We also lost the ability for our non-technical team members to update templates without a code change.
Since we were a small team, we couldn’t justify the loss of flexibility and increased effort that making these changes would incur– we were bootstrapped, we had more important things to work on.
So we were stuck with the initial email provider we picked.
This work problem got me thinking more about transactional email.
It seems most people follow a similar basic process:
- Generate the email body from a template
- Optimize the email (inline CSS, minify HTML, etc)
- Send the email
- Create analytics or reports about the emails being sent
- Track open/click rates for emails
There are a lot of really good transactional email providers, most of which offer some form of all of these steps.
However, they don’t all necessarily offer the same features as other platforms or the exact features or configurations that someone will want.

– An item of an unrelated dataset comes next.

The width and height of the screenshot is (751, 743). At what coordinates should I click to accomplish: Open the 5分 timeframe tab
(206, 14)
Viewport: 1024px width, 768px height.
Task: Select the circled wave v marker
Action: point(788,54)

As I discussed above, sometimes you find yourself in a position where you don’t want to lock yourself into any given platform because of features so you abstract and manage the features you want anyways.
In software we talk a lot about DRY- don’t repeat yourself.
We use abstraction and open source to leverage the time of our community to not re-invent the wheel, so why aren’t we doing this more for transactional emails?
I have started working on a new project, Mailchemy, which aims to help simplify transactional email.
Configure and manage all of your favorite email integrations in one place and utilize with one simple API call.
Mailchemy is the product that I wish I had when I was configuring transactional email at previous companies.
By using Mailchemy to handle all of your email integrations and calls to your email provider your initial integration along with any changes are easier to manage.
Changing an email provider can happen in just a few clicks instead of the countless hours spent hunting down that one last usage.
Mailchemy allows users to define their own custom transactional email pipelines full of your favorite integrations and utilize the email provider of your choice.
You will no longer have to make a decision on which email provider to use based on the features they offer.
No support for Pug?
No problem, if Mailchemy supports it, you can use it.
Want to change email providers?
Take all of your favorite integrations with you.